**RAW DATA**.
= = = = =
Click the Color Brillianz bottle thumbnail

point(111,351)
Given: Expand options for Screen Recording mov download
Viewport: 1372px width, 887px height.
= = = = =
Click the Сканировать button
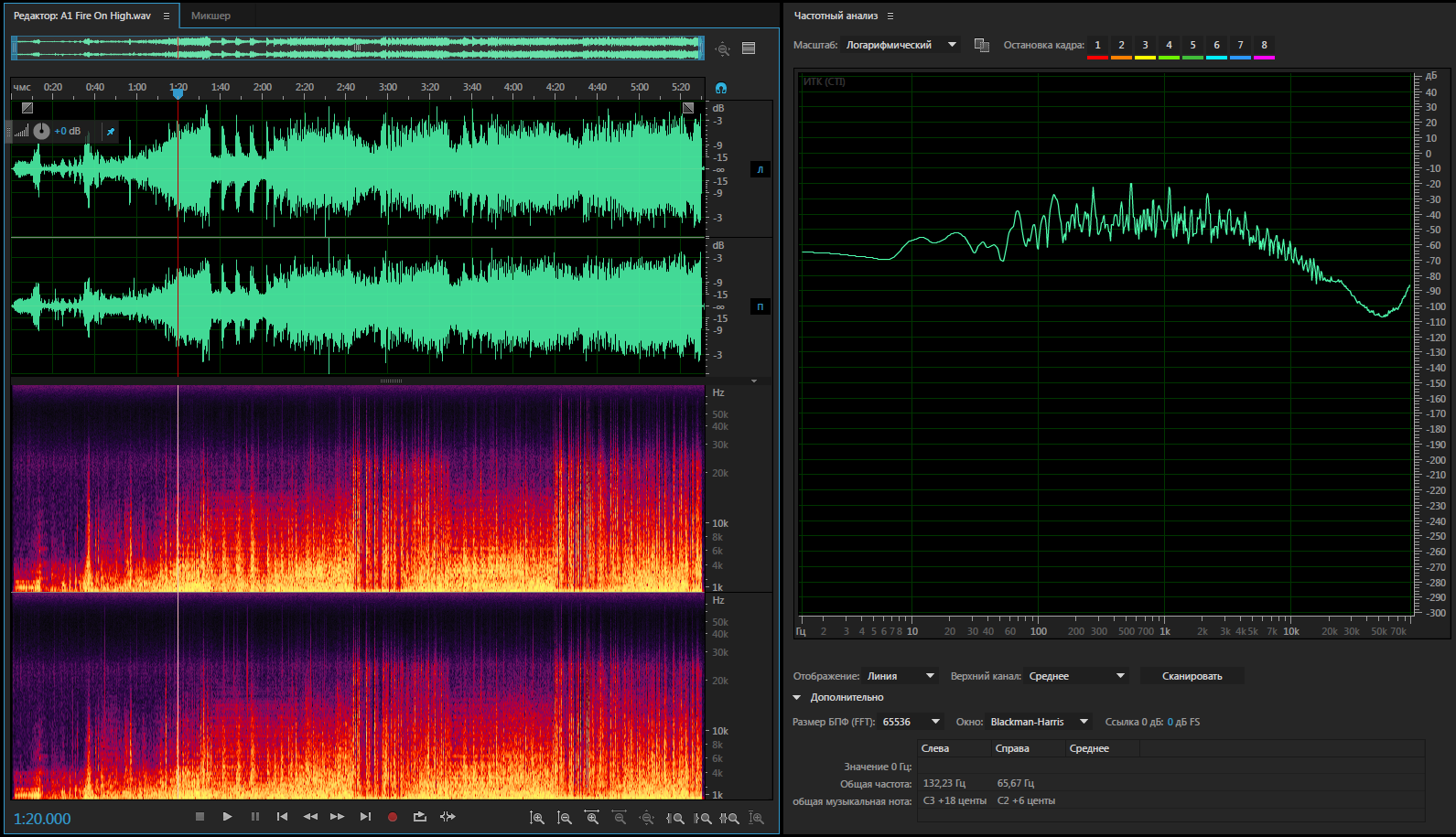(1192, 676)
= = = = =
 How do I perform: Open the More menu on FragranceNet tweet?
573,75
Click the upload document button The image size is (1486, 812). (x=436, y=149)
= = = = =
**DIRECTIONS**. Reproduce only the lines from the one containing "Click the Color Brillianz bottle thumbnail" through the one containing "Viewport: 1372px width, 887px height.", swapping "bottle" for "jar" and leaving everything else unchanged.

**SOLUTION BELOW**.
Click the Color Brillianz jar thumbnail

point(111,351)
Given: Expand options for Screen Recording mov download
Viewport: 1372px width, 887px height.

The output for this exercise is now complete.